Effect of fabrication parameters on carbon fibre reinforced magnesium matrix composite components

Carbon fibre reinforced magnesium matrix (Cf/Mg) composite components were made by liquid–solid extrusion process following vacuum infiltration technique. The effect of varying fabrication parameters (extrusion temperature, infiltration pressure and filling pressure) on the forming quality of Cf/Mg components was investigated. The experimental results showed that the extrusion temperature and the infiltration pressure played important roles, and the filling pressure played a secondary role. The components can be obtained at an extrusion temperature of 590°C, an infiltration pressure of 20 MPa and a filling pressure of 0.2 MPa. The ultimate tensile strength of the Cf/Mg composite components was 290 MPa, which was increased by 81% compared with that of casting AZ91D.

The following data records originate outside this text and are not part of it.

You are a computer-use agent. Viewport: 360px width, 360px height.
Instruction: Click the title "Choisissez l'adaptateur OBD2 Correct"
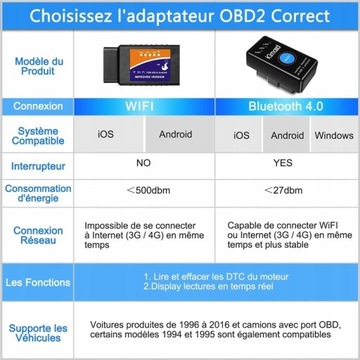coord(180,14)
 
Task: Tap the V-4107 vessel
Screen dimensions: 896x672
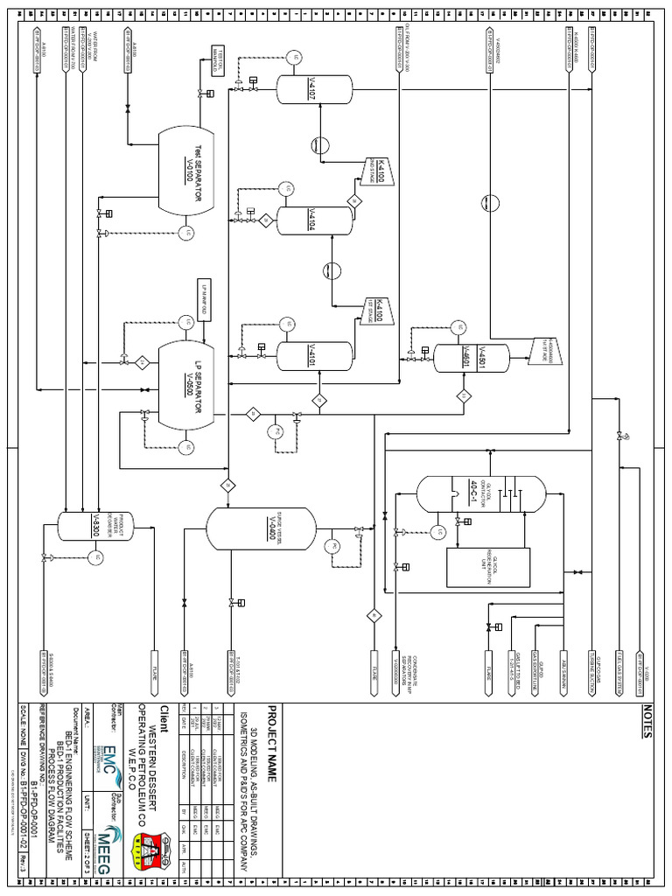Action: pos(314,85)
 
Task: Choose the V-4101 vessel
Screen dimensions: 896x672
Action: pos(314,354)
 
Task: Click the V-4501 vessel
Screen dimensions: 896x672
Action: pos(472,354)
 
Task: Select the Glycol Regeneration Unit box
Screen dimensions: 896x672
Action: pos(488,567)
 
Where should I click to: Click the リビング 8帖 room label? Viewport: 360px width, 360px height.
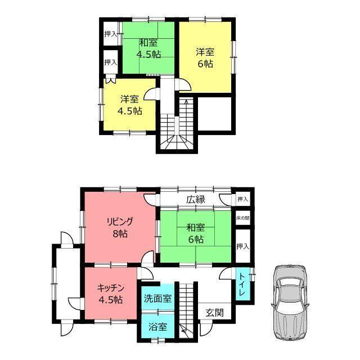tap(120, 228)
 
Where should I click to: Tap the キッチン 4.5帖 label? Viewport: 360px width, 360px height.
tap(111, 294)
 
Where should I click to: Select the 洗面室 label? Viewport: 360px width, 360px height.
tap(158, 299)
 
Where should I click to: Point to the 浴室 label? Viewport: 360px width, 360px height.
tap(158, 326)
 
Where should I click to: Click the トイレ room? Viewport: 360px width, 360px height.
tap(243, 284)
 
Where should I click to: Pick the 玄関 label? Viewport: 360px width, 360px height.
tap(214, 313)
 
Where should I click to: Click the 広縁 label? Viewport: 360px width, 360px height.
tap(196, 200)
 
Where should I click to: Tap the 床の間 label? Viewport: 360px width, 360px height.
tap(242, 218)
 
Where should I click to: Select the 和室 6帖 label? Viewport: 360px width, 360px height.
tap(196, 234)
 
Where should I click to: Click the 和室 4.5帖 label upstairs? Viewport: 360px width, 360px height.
tap(148, 48)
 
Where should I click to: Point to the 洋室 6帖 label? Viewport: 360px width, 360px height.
tap(205, 57)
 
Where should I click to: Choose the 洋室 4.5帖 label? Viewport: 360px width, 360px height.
tap(130, 105)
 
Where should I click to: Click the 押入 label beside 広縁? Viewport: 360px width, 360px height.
tap(242, 199)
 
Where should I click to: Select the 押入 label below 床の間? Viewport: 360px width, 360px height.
tap(242, 246)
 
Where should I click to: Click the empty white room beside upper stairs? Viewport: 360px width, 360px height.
tap(214, 114)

Effect of holding pressure on densification and mechanical properties of Cf/Mg composites

Carbon fibre reinforced magnesium alloy matrix composites were fabricated by using liquid–solid extrusion directly following vacuum infiltration technique. The experimental results showed that the microstructures of Cf/Mg composites depended on the holding pressure. The porosity was reduced gradually, and the densification was improved obviously, respectively, with the increase of the holding pressure. The densification, hardness and Ultimate tensile strength of Cf/Mg composites were significantly improved as the holding pressure increased in the range of 0.1–15 MPa. The densification was not obvious, but the UTS of the Cf/Mg composites decreased gradually as the holding pressure increased in the range of 25–45 MPa. The Cf/Mg composites presented a good performance when the holding pressure was about 15 MPa.